One of the challenges the team faced was a lack of market evidences. This required a strong local market knowledge on different types of properties in various locations. With our in-depth knowledge, sound market experience, local networks and extensive database, our team was able to complete the assignment with compliments from the client.
Robert Bosch Mexico
Multiple locations in Mexico
Services Used: Corporate Occupier & Investor Services
Bosch Selects Cushman & Wakefield in Mexico
To help German manufacturer Robert Bosch achieve its goal to reduce regional operational costs and increase sales, Cushman & Wakefield was selected as a strategic partner to deliver Facilities Management Services for 13 manufacturing sites in Mexico.
"Mexico is considered by Robert Bosch as an important market in the region."
– STEFAN HARTUNG
Industry, Energy and Construction, Bosch
The challenges for this project included guaranteed savings of 5%, delivery in different geographical regions (northeast, northwest, and central Mexico), different asset classes (industrial plants, corporate offices and distribution centers) and meeting the needs of different industries (automotive, manufacturing, etc.).
In order to ensure consistency, Cushman & Wakefield appointed an account manager to centrally manage regional teams and implemented a hybrid model combining remote and on-site service. Through self-performing preventive maintenance and subcontracting corrective maintenance with strategic third- party providers, low costs were achieved and savings were delivered.

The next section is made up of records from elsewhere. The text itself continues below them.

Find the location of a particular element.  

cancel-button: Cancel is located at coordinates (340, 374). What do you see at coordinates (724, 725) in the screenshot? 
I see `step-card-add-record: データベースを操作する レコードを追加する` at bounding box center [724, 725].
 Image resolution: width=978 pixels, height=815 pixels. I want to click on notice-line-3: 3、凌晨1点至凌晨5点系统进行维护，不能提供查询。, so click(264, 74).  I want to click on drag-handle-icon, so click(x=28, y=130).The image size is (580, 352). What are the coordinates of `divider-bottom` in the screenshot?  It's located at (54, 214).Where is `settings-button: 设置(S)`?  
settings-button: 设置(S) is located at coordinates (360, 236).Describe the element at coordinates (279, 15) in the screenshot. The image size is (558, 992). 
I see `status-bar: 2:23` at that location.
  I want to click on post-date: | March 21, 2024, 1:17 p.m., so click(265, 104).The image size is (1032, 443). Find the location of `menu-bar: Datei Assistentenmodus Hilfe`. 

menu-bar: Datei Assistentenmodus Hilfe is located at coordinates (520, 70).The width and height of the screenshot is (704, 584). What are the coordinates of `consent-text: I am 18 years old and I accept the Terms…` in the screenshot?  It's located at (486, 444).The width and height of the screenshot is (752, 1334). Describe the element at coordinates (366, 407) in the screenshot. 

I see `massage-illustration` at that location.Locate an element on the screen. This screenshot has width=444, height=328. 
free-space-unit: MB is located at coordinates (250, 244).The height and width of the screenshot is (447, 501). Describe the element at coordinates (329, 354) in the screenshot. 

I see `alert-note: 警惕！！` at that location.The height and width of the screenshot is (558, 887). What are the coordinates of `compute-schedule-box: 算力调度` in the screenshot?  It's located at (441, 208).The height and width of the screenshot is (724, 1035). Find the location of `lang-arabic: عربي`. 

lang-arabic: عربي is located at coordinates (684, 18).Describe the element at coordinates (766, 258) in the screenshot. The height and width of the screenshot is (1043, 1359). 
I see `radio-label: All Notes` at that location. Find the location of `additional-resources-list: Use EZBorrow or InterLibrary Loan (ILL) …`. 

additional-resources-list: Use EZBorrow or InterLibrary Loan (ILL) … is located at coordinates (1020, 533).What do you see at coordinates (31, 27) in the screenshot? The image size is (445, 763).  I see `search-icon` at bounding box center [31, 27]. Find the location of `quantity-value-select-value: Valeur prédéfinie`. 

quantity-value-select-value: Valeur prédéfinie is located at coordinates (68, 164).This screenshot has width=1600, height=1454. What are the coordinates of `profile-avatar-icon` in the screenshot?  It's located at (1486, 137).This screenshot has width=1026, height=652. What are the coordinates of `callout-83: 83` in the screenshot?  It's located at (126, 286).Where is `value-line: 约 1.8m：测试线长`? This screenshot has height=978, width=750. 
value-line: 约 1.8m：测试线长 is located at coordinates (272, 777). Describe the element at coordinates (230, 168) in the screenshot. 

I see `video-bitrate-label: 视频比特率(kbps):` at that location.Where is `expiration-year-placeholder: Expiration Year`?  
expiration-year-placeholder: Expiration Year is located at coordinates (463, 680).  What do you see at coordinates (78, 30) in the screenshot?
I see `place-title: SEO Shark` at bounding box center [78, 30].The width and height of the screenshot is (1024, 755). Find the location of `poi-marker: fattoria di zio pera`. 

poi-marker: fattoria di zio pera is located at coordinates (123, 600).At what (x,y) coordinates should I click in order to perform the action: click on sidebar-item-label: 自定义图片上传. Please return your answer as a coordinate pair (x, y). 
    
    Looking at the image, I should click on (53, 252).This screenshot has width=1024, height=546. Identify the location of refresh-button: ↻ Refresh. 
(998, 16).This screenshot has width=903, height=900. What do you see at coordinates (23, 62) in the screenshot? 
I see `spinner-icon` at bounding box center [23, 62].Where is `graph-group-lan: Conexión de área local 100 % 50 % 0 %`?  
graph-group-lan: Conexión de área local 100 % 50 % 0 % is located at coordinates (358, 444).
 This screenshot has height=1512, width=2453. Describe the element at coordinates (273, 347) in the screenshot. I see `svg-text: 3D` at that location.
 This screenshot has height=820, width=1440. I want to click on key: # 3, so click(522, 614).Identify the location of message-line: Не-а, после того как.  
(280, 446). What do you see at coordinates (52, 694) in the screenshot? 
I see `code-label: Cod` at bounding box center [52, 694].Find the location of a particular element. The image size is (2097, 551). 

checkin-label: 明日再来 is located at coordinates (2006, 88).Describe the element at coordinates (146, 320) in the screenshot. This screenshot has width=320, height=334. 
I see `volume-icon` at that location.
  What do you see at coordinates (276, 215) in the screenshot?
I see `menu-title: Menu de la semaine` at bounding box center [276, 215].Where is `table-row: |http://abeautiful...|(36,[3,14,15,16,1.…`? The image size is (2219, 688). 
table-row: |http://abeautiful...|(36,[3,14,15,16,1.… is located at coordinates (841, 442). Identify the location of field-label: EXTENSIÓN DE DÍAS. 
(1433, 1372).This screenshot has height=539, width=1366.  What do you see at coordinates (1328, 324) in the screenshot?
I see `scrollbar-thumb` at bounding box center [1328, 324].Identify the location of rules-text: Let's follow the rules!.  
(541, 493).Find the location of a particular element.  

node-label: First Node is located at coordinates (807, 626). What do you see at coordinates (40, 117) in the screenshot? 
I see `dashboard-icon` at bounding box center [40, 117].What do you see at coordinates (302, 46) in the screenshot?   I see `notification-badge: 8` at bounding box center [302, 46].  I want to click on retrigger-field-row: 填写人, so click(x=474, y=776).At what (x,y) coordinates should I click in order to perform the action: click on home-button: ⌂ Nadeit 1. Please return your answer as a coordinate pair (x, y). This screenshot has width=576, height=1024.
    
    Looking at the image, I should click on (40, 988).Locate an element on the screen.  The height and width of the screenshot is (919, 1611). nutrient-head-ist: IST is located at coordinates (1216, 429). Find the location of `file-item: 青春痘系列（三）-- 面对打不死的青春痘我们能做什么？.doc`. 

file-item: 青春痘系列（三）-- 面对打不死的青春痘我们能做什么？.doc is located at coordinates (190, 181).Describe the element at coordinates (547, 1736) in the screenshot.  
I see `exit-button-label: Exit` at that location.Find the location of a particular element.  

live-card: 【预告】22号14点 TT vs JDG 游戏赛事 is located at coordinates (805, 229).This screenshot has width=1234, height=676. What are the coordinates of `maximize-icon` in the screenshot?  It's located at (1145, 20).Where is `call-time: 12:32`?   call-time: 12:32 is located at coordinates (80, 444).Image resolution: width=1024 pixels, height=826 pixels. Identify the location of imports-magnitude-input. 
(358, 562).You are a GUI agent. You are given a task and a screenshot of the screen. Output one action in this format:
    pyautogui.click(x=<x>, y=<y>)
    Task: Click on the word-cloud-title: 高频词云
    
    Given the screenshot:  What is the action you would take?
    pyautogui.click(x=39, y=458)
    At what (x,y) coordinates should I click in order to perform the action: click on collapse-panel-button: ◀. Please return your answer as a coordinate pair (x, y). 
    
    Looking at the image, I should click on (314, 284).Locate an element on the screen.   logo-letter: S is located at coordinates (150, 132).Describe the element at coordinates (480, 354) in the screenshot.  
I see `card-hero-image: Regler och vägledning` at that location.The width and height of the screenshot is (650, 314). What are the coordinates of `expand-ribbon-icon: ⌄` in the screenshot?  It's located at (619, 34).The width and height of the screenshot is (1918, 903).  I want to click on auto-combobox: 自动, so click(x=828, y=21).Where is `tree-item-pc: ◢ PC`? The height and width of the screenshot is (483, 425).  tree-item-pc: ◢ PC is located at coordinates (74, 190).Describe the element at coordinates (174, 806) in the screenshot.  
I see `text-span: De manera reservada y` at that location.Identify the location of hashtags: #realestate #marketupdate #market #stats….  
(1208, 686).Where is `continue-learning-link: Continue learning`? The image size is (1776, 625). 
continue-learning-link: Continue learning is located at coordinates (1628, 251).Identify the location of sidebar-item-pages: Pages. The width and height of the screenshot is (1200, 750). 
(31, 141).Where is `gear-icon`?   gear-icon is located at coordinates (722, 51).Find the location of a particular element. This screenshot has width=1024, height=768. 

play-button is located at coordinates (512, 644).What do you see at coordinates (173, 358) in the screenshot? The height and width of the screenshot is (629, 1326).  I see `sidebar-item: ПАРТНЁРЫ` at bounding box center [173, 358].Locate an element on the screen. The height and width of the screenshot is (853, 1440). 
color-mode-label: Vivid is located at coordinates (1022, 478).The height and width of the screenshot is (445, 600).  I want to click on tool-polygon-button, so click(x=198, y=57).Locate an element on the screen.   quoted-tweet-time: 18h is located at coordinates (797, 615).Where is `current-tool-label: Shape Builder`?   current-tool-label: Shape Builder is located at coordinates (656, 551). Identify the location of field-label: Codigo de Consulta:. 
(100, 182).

If global trade grows as expected by 9.5% per year for the next 10 years, about $2.7 trillion in new goods will be added per year to the global pipeline.
By 2021, an astounding $45 trillion in goods could be crisscrossing our planet every year. That compares to $6.5 trillion in 2001.
Winning Industrial Real Estate Strategies
Companies in sectors with high-customer service demands are expanding their number of regional distribution centers and cross-dock facilities to reduce the overall distances to customer destinations. These facilities will be increasingly urban in order to satisfy the growing trend towards same-day fulfillment, bolstering demand around the edge of major cities for smaller, in-fill spaces located closer to consumers.
With the growth in internet access, technological advances will increasingly drive business change. Leading logistics companies will embrace technology and develop new ways of using property.
Large occupiers are consolidating space and finding efficiencies both within their four walls and through collaboration where complementary supply chains exist. Increasingly, we will see retailers, producers, shippers and logistics companies trying to extend their reach, extend their span of control and vertically integrate. Vertical integration promotes technology and process adjacency; more work will be done closer together. This is expected to drive greater demand for space.